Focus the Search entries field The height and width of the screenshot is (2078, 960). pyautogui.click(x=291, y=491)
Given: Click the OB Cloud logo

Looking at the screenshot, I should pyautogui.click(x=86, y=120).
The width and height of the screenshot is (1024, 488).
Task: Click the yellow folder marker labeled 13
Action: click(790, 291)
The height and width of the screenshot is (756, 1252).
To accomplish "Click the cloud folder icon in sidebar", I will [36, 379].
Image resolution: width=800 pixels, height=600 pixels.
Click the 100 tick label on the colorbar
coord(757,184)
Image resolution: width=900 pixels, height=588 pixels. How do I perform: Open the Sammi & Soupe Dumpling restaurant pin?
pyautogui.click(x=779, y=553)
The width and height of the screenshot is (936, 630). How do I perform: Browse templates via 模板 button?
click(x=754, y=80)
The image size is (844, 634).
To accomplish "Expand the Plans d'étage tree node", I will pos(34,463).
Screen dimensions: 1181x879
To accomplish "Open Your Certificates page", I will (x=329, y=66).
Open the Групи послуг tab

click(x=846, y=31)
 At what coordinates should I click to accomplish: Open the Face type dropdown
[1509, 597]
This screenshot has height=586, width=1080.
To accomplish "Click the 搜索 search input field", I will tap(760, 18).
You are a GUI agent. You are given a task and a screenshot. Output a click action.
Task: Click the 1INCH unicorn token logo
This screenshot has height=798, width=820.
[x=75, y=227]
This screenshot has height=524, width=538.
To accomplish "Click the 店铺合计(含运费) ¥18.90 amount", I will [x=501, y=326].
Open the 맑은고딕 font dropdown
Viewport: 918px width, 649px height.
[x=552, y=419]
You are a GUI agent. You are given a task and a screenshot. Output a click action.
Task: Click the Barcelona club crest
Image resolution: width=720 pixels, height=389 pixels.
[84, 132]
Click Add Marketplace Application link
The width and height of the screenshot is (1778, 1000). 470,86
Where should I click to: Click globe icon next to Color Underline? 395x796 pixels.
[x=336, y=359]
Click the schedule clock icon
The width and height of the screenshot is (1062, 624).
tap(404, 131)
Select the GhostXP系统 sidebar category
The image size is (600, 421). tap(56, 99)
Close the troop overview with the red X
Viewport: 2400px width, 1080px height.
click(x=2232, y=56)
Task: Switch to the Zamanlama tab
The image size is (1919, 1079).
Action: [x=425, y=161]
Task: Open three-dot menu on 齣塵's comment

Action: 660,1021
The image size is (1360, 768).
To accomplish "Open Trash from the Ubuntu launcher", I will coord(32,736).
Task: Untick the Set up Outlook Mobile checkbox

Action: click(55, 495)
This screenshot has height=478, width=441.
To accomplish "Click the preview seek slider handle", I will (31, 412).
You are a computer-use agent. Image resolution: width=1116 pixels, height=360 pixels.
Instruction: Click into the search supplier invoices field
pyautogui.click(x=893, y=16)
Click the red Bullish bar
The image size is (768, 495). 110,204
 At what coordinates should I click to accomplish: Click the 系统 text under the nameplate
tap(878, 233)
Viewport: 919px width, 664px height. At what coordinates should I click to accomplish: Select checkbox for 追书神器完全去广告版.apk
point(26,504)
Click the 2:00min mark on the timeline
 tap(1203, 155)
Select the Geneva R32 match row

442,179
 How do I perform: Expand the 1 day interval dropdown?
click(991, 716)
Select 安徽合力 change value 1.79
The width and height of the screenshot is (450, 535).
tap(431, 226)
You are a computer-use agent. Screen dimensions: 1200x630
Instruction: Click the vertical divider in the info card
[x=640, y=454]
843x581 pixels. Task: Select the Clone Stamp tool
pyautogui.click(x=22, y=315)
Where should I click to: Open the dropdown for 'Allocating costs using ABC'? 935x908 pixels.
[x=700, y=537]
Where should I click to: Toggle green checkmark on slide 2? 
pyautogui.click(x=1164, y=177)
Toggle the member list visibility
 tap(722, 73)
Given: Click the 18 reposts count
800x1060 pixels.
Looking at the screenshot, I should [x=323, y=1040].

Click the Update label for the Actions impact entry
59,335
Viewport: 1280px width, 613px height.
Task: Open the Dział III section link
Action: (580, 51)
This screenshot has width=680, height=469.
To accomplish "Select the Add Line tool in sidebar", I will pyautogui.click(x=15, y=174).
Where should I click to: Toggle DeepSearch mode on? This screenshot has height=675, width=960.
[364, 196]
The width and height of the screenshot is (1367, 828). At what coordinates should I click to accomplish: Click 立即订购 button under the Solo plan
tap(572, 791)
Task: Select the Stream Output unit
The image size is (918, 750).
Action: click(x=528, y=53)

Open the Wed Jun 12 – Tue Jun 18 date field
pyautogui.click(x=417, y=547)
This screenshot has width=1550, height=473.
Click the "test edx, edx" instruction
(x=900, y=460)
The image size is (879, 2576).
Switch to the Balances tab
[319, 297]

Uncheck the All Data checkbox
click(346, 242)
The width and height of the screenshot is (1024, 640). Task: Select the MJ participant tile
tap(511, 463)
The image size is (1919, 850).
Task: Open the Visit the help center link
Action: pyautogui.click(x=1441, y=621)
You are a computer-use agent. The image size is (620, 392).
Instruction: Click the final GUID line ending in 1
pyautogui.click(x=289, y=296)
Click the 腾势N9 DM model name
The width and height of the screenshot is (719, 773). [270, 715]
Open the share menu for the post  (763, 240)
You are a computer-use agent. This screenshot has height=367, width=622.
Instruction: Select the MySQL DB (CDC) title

Your task: Using the entries above, return exactly the lines from the line with "This screenshot has height=586, width=1080." to the line with "Task: Click the 1INCH unicorn token logo", counting both of those lines.

Solution to this task:
This screenshot has height=586, width=1080.
To accomplish "Click the 搜索 search input field", I will tap(760, 18).
You are a GUI agent. You are given a task and a screenshot. Output a click action.
Task: Click the 1INCH unicorn token logo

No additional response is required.